▶ Prompt
Nothing other than the lines from the one containing "Screen dimensions: 924x437" through the last line of the data below should be output, each reproduced exactly.

▶ Stored data entries
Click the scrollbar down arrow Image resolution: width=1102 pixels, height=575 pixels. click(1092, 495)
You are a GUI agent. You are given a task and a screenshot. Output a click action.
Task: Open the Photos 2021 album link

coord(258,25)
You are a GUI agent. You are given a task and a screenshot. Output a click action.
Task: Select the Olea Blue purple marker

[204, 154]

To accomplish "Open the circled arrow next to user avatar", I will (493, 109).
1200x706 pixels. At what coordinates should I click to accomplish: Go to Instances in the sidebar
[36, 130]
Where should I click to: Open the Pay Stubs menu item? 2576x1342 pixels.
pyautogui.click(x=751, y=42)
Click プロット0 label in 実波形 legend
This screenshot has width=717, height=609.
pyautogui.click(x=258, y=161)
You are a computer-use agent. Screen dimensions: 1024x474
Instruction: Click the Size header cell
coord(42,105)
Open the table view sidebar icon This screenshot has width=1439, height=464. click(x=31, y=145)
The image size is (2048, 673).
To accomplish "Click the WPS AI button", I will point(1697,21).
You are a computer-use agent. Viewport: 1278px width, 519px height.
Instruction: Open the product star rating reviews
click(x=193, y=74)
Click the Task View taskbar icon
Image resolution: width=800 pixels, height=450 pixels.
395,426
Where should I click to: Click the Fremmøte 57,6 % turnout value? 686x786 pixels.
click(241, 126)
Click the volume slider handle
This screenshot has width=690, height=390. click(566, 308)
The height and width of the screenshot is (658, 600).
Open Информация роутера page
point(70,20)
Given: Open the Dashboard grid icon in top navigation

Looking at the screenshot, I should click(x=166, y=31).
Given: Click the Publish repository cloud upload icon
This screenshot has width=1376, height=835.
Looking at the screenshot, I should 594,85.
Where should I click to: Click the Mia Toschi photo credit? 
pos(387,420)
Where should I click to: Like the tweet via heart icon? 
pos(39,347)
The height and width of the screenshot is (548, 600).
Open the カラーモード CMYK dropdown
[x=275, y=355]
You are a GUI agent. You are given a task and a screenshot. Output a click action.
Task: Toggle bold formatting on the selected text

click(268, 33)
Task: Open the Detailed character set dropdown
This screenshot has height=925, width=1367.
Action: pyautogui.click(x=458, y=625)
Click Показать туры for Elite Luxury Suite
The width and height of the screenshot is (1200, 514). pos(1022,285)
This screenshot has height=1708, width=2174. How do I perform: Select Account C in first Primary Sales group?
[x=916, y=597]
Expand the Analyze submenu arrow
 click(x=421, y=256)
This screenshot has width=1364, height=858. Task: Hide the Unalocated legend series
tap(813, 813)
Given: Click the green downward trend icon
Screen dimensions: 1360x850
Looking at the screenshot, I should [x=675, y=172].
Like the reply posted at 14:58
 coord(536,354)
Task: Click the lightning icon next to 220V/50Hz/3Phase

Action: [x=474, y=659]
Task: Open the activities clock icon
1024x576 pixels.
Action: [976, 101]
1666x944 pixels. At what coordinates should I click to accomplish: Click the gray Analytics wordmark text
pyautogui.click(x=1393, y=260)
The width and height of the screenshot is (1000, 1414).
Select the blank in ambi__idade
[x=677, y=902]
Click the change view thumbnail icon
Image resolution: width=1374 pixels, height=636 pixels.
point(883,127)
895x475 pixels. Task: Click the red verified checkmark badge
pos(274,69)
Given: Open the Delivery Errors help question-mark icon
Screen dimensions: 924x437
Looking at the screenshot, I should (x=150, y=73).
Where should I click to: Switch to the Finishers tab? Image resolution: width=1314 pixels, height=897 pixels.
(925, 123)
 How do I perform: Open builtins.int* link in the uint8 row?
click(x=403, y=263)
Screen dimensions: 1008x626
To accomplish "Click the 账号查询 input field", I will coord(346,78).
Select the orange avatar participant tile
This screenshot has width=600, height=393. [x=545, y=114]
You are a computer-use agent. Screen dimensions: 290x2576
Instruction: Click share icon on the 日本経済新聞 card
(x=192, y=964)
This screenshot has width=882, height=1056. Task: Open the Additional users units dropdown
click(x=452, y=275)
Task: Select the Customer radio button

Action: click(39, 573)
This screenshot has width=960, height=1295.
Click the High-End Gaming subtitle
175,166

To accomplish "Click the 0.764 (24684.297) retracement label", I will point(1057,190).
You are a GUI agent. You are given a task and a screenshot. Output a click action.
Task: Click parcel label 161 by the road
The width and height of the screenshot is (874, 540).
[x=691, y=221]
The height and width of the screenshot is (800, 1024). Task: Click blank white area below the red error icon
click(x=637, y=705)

▶ Task result
Screen dimensions: 924x437
Looking at the screenshot, I should (x=150, y=73).
Where should I click to: Switch to the Finishers tab? Image resolution: width=1314 pixels, height=897 pixels.
(925, 123)
 How do I perform: Open builtins.int* link in the uint8 row?
click(x=403, y=263)
Screen dimensions: 1008x626
To accomplish "Click the 账号查询 input field", I will coord(346,78).
Select the orange avatar participant tile
This screenshot has width=600, height=393. [x=545, y=114]
You are a computer-use agent. Screen dimensions: 290x2576
Instruction: Click share icon on the 日本経済新聞 card
(x=192, y=964)
This screenshot has width=882, height=1056. Task: Open the Additional users units dropdown
click(x=452, y=275)
Task: Select the Customer radio button

Action: click(39, 573)
This screenshot has width=960, height=1295.
Click the High-End Gaming subtitle
175,166

To accomplish "Click the 0.764 (24684.297) retracement label", I will point(1057,190).
You are a GUI agent. You are given a task and a screenshot. Output a click action.
Task: Click parcel label 161 by the road
The width and height of the screenshot is (874, 540).
[x=691, y=221]
The height and width of the screenshot is (800, 1024). Task: Click blank white area below the red error icon
click(x=637, y=705)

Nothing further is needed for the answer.